Facebook Twitter Google RSS

Saturday 15 September 2007

Kilas Gampoeng : Perjalanan Bersama “Koresponden“

Unknown     03:39  

21 April 2006
Perjalanan Bersama “Koresponden
Penulis : Misrie - Aceh Utara, 2005-06-17 23:10:34
Siang itu, Selasa (14/6) hari sangat cerah. Sekitar sepuluh jurnalis dari berbagai media berkumpul di Lhokseumawe. Mereka sedang membicarakan tentang temuan uang palsu di Aceh Timur, Senin (13/6) lalu. “Itu hal baru di Aceh walau pernah orang-orang menemukan satu lembar atau dua uang palsu sebelumnya, tapi kan belum pernah di Aceh sebanyak itu,“ ujar seorang jurnalis televisi.

◆ Bagian Data:
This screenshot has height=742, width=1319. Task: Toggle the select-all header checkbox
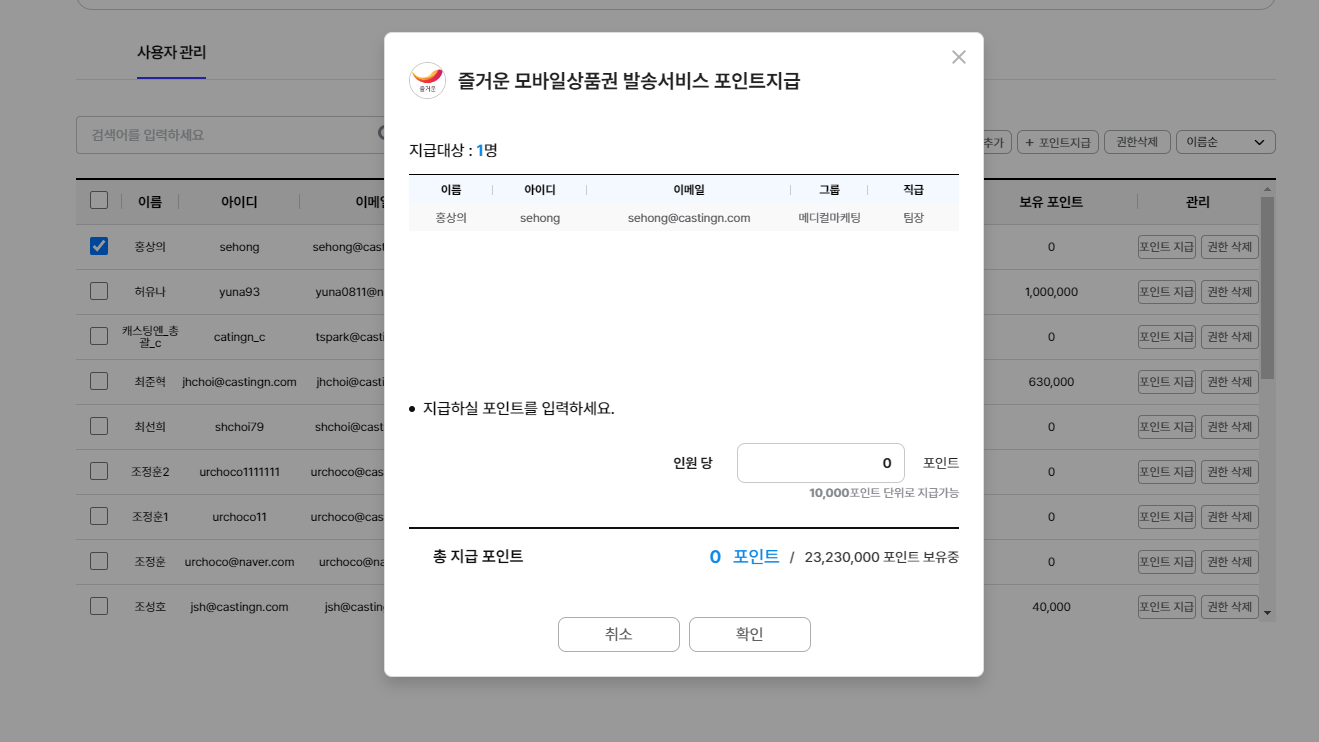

◆ Yang Harus Dikerjakan:
- 1) Menurut tulisan tentang jurnalis di Lhokseumawe, apa yang sedang dibicarakan oleh para jurnalis yang berkumpul?
- 2) Tuliskan ulang dengan persis bagian dari tulisan tentang jurnalis di Lhokseumawe, mulai dari "Facebook Twitter Google" dan terus sampai "seorang jurnalis televisi.".
- 3) Berikan lanjutan tulisan tentang jurnalis di Lhokseumawe setelah kalimat terakhir yang ada.

◆ Jawaban di Bawah:
- 1) Mereka membicarakan temuan uang palsu di Aceh Timur.

- 2)
Facebook Twitter Google RSS

Saturday 15 September 2007

Kilas Gampoeng : Perjalanan Bersama “Koresponden“

Unknown     03:39  

21 April 2006
Perjalanan Bersama “Koresponden
Penulis : Misrie - Aceh Utara, 2005-06-17 23:10:34
Siang itu, Selasa (14/6) hari sangat cerah. Sekitar sepuluh jurnalis dari berbagai media berkumpul di Lhokseumawe. Mereka sedang membicarakan tentang temuan uang palsu di Aceh Timur, Senin (13/6) lalu. “Itu hal baru di Aceh walau pernah orang-orang menemukan satu lembar atau dua uang palsu sebelumnya, tapi kan belum pernah di Aceh sebanyak itu,“ ujar seorang jurnalis televisi.

- 3)
Tentunya bagi jurnalis yang bekerja untuk media yang berpusat di Jakarta harus berpikir sedikit tentang layak atau tidaknya sebuah berita itu untuk konsumsi nasional. Hal itu merujuk pada ditemukannya sejumlah uang palsu di Bandung beberapa waktu lalu. Karena itu, para jurnalis melangkahkan kaki menuju sebuah mobil kijang minibus untuk segera menluncur ke Aceh Timur.
Mereka memperkirakan dalam waktu 3 jam, perjalanan baru memasuki Kota Langsa. Sebanyak tujuh jurnalis dari berbagai media itu berangkat, namun perjalanan sedikit terganggu karena ada beberapa dari mereka yang belum makan siang. Tapi mereka akhirnya memilih untuk makan siang di perjalanan.
Perut yang semakin kosong dan butuh pasokan makanan, bertahan hingga 6 kilo meter perjalanan. Di Buket Rata, tepatnya di Warung Nasi Samalanga mobil kijang tersebut berhenti. Semua jurnalis di dalamnya turun dan menyeberang ke utara. Setelah semuanya selesai, mobil kijang kembali melaju ke arah timur.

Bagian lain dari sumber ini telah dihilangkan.